§ **What to work on**
Using the records that appear below, write out exactly the lines from the one with "Obchodní podmínky (109, 2303)" through the one with "Download AEM-DOCS-5.6 from", keeping both end lines.

:: Material for this exercise

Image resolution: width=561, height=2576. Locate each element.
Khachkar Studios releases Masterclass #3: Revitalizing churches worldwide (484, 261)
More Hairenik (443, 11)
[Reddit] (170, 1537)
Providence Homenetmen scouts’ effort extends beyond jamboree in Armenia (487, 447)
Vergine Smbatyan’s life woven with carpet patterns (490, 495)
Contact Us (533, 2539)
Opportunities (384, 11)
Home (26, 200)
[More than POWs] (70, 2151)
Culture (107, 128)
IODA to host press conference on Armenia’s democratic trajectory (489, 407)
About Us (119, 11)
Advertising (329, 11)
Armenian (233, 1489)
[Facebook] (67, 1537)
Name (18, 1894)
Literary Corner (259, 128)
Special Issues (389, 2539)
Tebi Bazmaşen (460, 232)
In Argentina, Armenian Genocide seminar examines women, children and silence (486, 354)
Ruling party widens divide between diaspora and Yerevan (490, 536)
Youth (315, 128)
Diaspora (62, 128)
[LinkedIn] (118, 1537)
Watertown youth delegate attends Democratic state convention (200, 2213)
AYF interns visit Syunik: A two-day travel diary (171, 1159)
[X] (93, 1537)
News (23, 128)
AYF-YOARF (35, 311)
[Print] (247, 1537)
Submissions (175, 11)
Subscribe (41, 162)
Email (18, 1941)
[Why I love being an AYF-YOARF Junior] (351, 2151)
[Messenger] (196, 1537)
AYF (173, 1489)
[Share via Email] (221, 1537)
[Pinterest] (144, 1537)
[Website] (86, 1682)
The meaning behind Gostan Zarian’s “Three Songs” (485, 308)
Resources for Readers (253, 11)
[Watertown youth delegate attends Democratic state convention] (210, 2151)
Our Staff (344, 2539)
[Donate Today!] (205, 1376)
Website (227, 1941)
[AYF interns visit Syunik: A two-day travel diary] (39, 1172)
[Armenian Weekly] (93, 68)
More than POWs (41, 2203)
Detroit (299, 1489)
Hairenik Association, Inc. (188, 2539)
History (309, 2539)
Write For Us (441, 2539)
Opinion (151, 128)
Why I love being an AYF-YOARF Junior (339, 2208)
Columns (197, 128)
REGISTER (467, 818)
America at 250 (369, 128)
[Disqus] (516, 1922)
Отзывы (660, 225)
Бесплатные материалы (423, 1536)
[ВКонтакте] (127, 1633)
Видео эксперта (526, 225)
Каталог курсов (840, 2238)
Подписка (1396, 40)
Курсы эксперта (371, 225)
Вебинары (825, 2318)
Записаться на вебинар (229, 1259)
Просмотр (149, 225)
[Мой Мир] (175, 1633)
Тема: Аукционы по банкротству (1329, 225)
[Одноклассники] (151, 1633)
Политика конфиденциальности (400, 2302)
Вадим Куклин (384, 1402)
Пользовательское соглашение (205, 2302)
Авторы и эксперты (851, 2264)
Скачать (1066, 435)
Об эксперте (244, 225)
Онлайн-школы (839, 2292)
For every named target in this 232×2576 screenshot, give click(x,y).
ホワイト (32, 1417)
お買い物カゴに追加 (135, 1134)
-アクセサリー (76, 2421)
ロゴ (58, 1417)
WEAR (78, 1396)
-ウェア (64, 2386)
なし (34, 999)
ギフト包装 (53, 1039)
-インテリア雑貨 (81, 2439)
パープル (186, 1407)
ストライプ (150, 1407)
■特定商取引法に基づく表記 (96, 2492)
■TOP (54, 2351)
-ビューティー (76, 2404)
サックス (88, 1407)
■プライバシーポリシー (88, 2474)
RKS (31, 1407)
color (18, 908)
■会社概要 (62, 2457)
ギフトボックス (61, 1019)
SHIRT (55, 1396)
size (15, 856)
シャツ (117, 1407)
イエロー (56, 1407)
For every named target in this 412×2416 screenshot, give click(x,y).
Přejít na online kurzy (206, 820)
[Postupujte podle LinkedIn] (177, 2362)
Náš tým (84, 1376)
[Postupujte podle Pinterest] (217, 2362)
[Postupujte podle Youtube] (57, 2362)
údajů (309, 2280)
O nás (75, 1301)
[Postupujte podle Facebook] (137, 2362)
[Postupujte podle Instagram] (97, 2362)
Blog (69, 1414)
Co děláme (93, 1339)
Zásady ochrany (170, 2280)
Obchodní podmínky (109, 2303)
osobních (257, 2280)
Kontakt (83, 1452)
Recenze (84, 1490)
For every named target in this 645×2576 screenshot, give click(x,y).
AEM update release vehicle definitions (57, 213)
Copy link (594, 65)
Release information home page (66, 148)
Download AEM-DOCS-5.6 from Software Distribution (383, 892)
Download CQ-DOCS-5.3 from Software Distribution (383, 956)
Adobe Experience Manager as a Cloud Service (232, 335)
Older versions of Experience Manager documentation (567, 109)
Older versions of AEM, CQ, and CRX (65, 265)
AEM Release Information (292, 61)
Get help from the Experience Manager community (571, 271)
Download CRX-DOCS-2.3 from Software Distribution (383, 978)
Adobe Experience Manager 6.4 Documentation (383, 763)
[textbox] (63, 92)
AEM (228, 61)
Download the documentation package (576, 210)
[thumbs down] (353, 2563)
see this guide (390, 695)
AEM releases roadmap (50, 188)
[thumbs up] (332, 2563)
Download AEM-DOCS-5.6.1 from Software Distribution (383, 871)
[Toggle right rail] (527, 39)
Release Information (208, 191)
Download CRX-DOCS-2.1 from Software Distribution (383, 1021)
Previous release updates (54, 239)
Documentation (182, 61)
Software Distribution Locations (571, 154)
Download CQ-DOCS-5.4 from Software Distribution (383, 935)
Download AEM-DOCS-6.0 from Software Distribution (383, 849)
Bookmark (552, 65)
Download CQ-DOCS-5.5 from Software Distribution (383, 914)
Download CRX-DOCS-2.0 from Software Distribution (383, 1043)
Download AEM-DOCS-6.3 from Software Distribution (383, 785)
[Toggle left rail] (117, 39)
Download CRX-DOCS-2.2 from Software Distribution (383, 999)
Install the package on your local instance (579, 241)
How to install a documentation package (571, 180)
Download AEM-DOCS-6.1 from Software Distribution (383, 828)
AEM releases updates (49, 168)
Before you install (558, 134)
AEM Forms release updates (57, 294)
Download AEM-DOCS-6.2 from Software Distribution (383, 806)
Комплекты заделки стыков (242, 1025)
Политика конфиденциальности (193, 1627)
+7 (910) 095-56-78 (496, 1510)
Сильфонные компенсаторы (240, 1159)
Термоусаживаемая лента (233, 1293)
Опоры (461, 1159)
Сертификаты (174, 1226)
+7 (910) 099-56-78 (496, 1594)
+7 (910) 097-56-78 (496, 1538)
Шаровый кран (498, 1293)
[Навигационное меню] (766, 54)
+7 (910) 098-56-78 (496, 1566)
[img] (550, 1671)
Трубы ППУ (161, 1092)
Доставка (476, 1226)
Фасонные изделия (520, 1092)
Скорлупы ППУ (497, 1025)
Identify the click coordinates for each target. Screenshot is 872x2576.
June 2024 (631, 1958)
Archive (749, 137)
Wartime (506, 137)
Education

::::

§ **Exercise response**
Obchodní podmínky (109, 2303)
osobních (257, 2280)
Kontakt (83, 1452)
Recenze (84, 1490)
For every named target in this 645×2576 screenshot, give click(x,y).
AEM update release vehicle definitions (57, 213)
Copy link (594, 65)
Release information home page (66, 148)
Download AEM-DOCS-5.6 from Software Distribution (383, 892)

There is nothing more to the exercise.